• Work order: Print only the lines running from the line with "has width=588, height=470." to the final line below, both included, exactly as written and without the pictures.

[Stored dataset items]
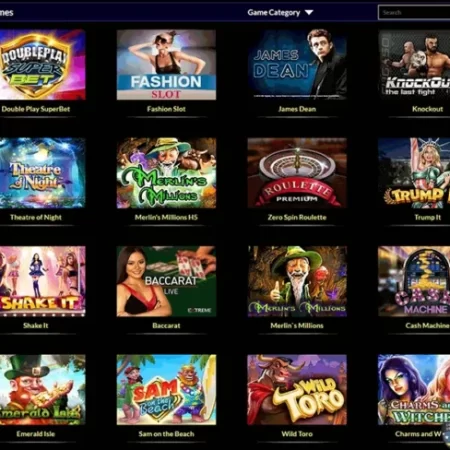
Task: Open the Merlin's Millions HS thumbnail
Action: pos(166,173)
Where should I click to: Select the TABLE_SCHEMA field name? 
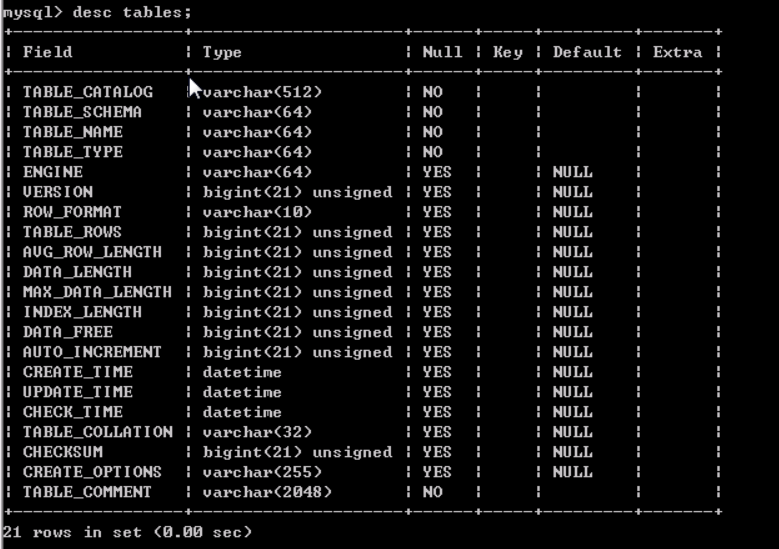[82, 112]
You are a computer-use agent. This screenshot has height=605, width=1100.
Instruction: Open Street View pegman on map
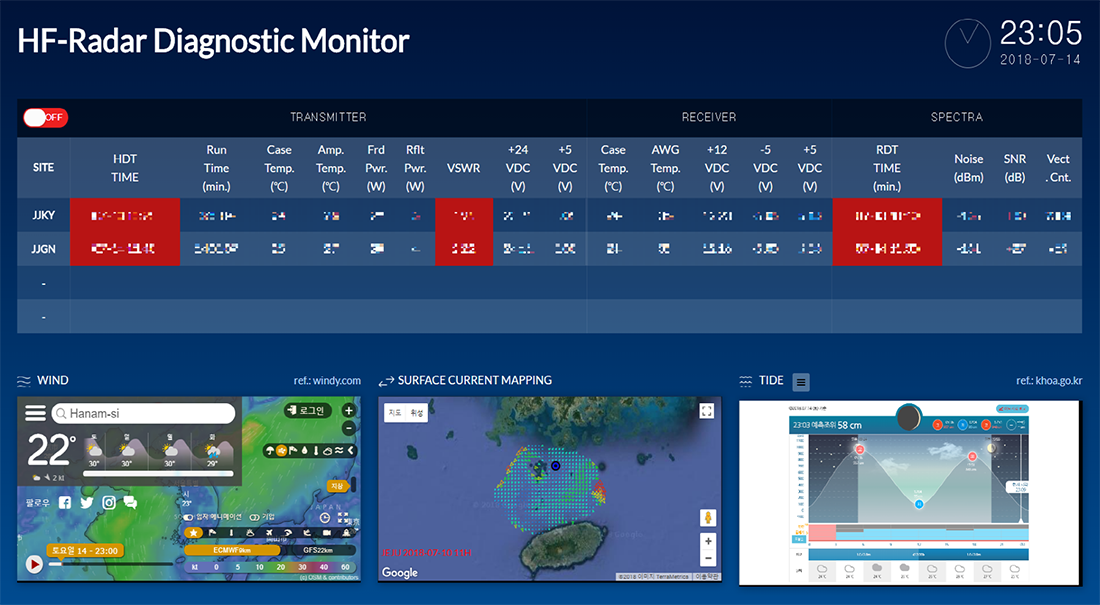coord(708,518)
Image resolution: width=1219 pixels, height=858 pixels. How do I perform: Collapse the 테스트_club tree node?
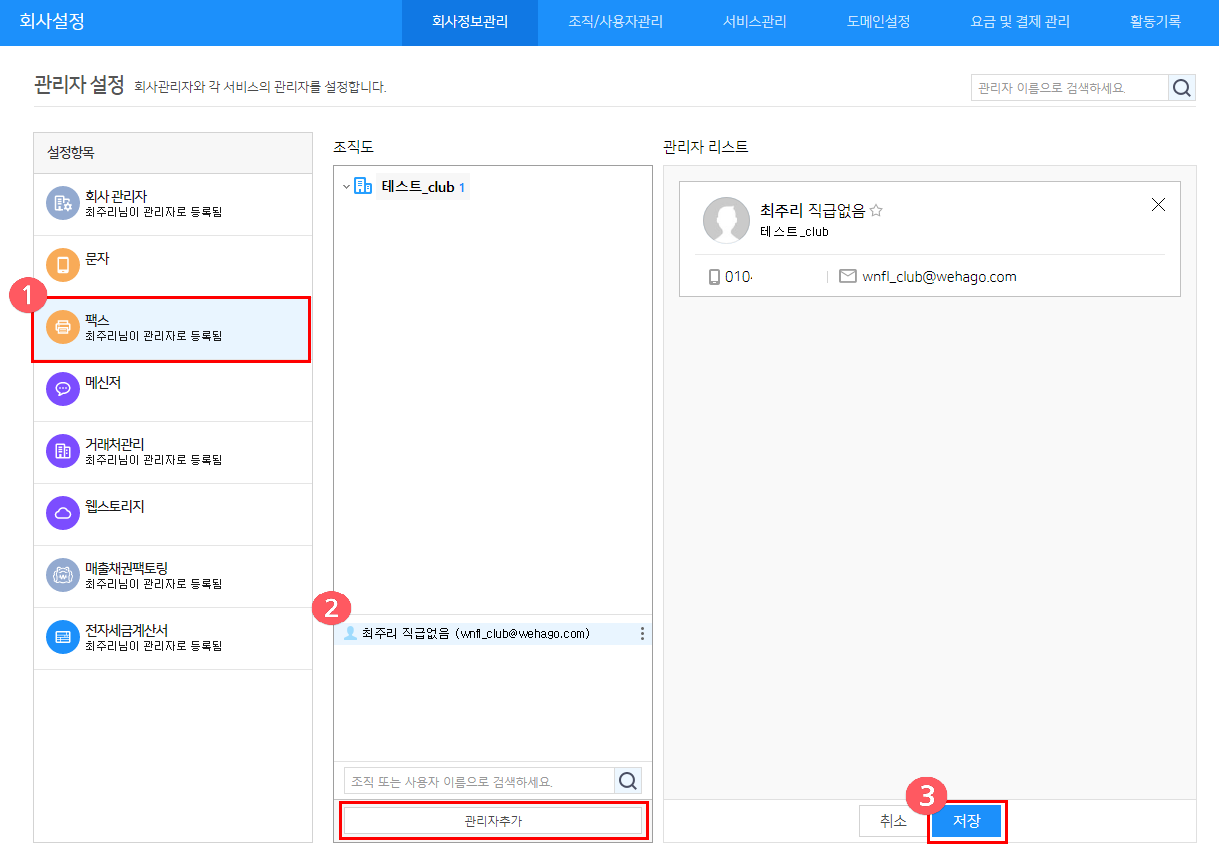346,187
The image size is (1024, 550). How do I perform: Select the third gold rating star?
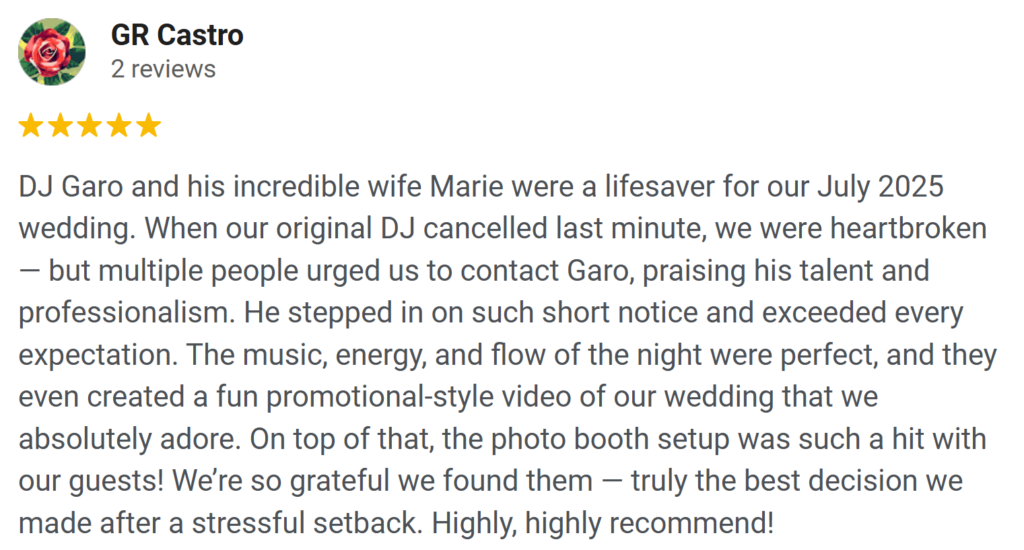[x=90, y=125]
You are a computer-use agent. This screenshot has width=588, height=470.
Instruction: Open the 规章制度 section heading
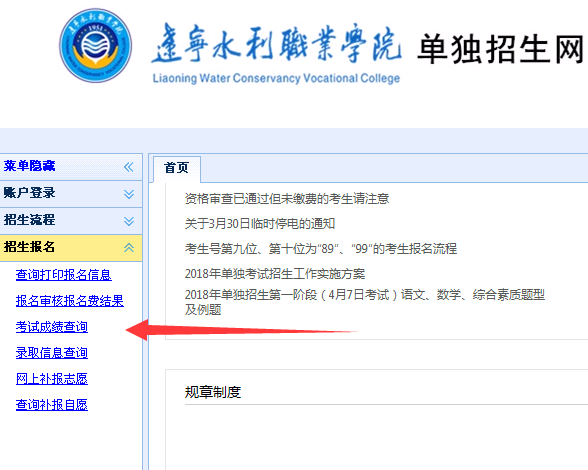tap(213, 392)
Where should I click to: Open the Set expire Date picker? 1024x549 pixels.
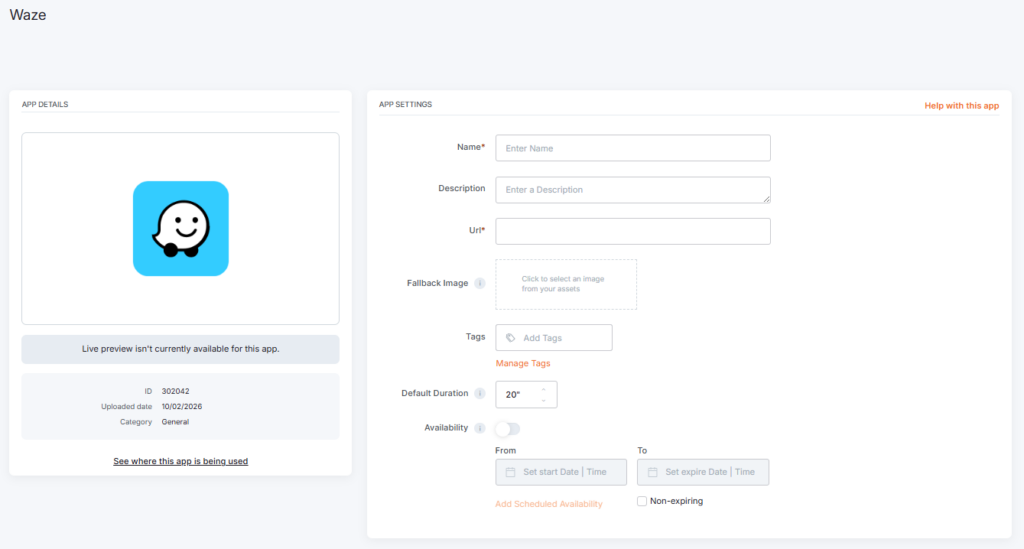[x=710, y=472]
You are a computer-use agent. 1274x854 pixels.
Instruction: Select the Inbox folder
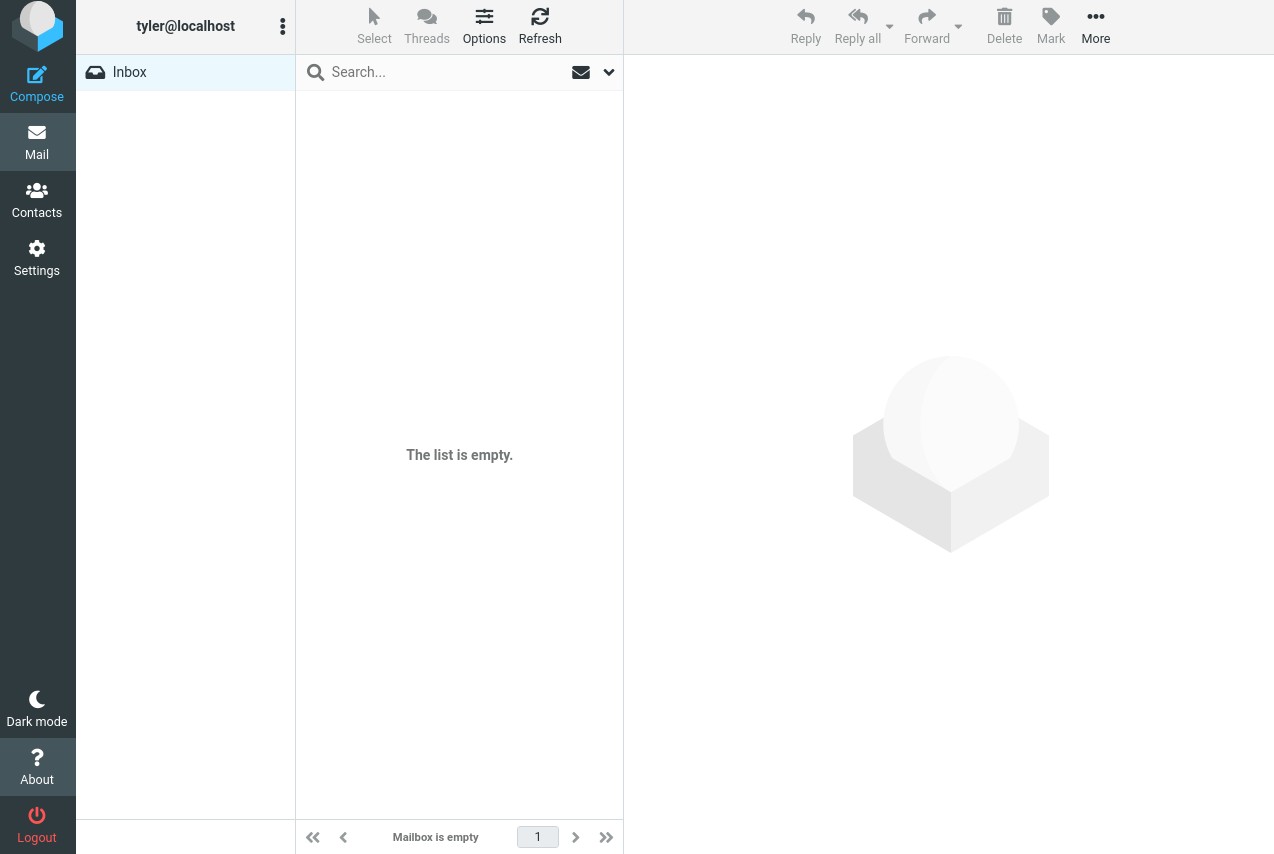[130, 72]
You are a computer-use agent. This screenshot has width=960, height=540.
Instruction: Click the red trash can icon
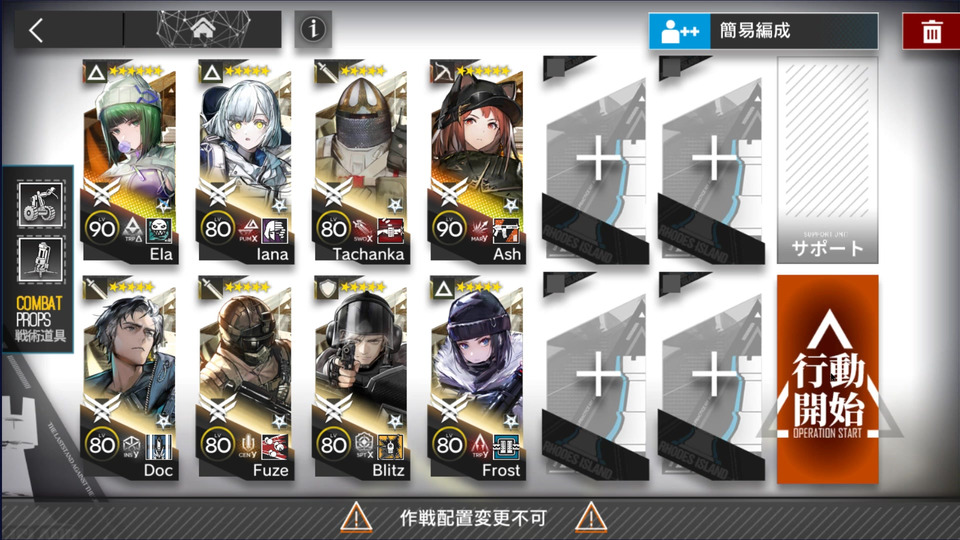(x=931, y=31)
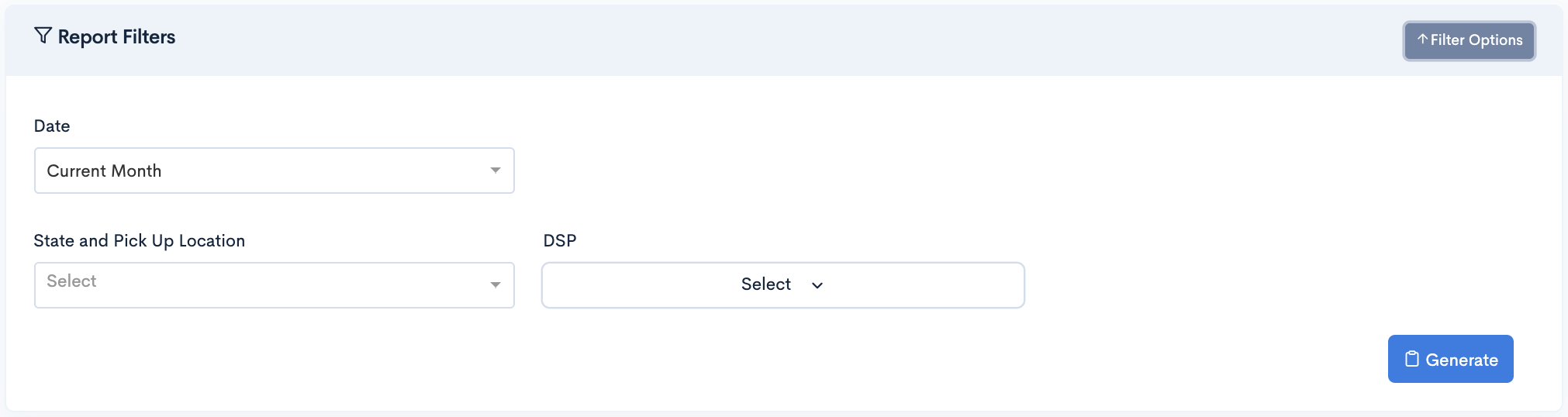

• Problem solution:
You are a computer-use agent. This screenshot has width=588, height=470.
Instruction: Open the 规章制度 section heading
tap(213, 392)
Where should I click to: Open the Set expire Date picker? 1024x549 pixels.
[x=710, y=472]
You are a computer-use agent. 1274x854 pixels.
Instruction: Select the Inbox folder
[130, 72]
You are a computer-use agent. This screenshot has width=960, height=540.
Instruction: Click the red trash can icon
(x=931, y=31)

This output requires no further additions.